People that sleep a lot are fat and lazy, right? Nope: toss that old idea out right now, because a new study suggests that sleeping for less than seven hours promotes genetic influences associated with weight gain.
We've known for a while that there are genetic influences that can contribute to obesity; things like glucose metabolism, energy use, fatty acid storage and satiety. But a study carried out at the University of Washington tried to get to the bottom of how sleep might affect those genetic traits and their impact on BMI.
To do that, the researchers studied 1,088 pairs of twins, analyzing their sleeping patterns and genetic markers. The results, published in Sleep, show that those who sleep for less than seven hours are twice as likely to experience the genetic effects that influence weight gain compared to those who sleep for more than nine hours.
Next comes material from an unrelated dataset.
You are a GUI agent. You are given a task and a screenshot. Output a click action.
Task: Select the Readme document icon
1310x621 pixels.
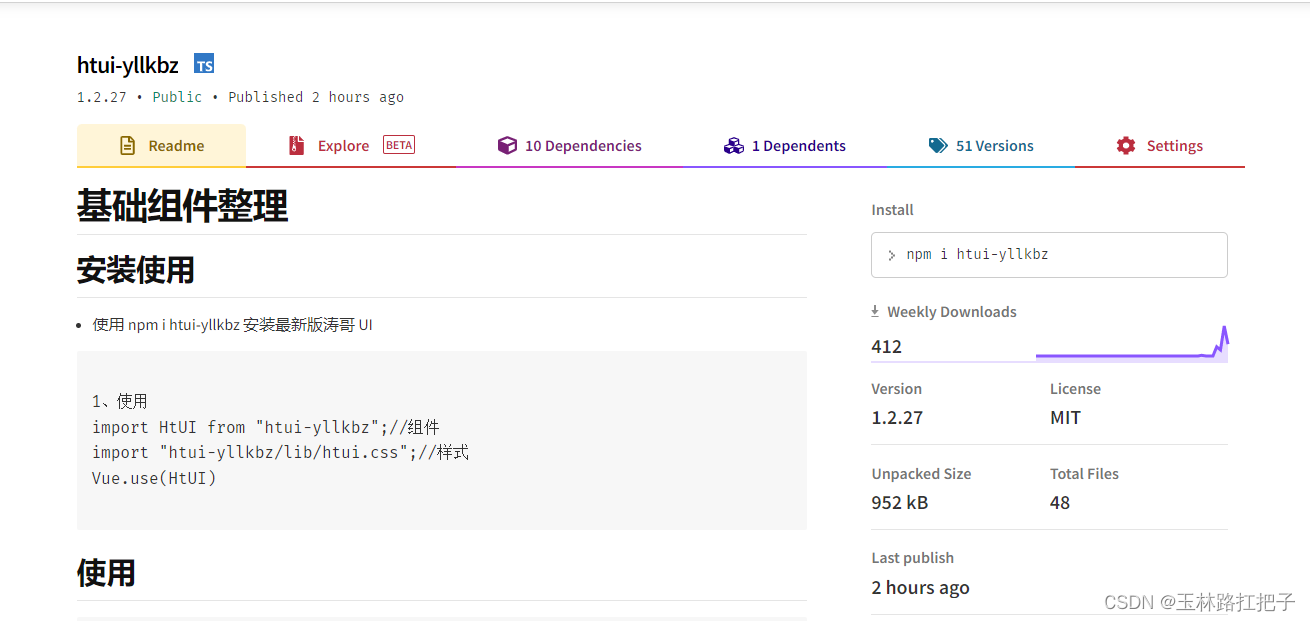126,145

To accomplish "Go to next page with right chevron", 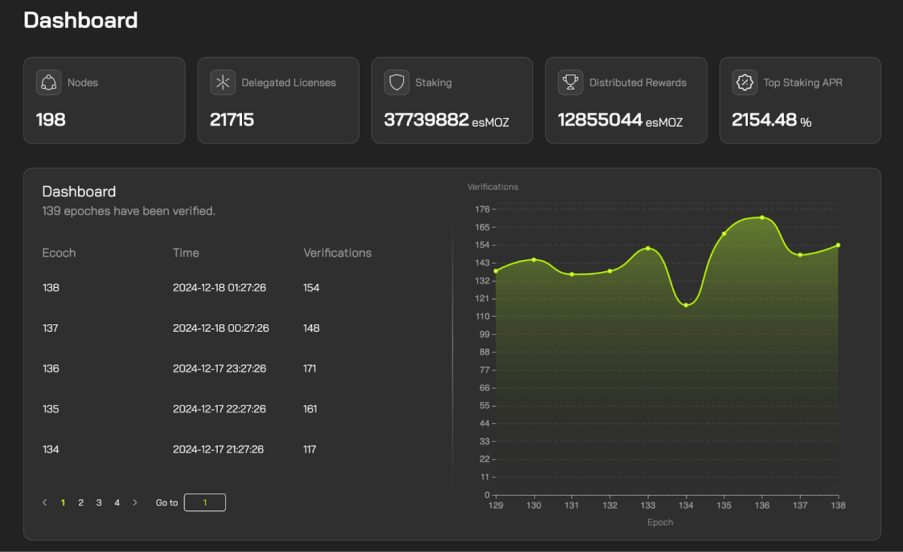I will point(135,503).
Not just that, but the genetic differences have a real, measurable effect. Those who slept for less than seven hours had higher BMIs on average, and the researchers attributed 70 percent of the differences to the genetic effects. Speaking to EurekAlert, Nathaniel Watson, one of the researchers, explained:
"The results suggest that shorter sleep provides a more permissive environment for the expression of obesity related gene. Or it may be that extended sleep is protective by suppressing expression of obesity genes."
What all this suggests, of course, is that conventional weight loss measures ought be combined with extra sleep to be truly effective. And that is a great excuse for sleeping in. [Sleep via EurekAlert]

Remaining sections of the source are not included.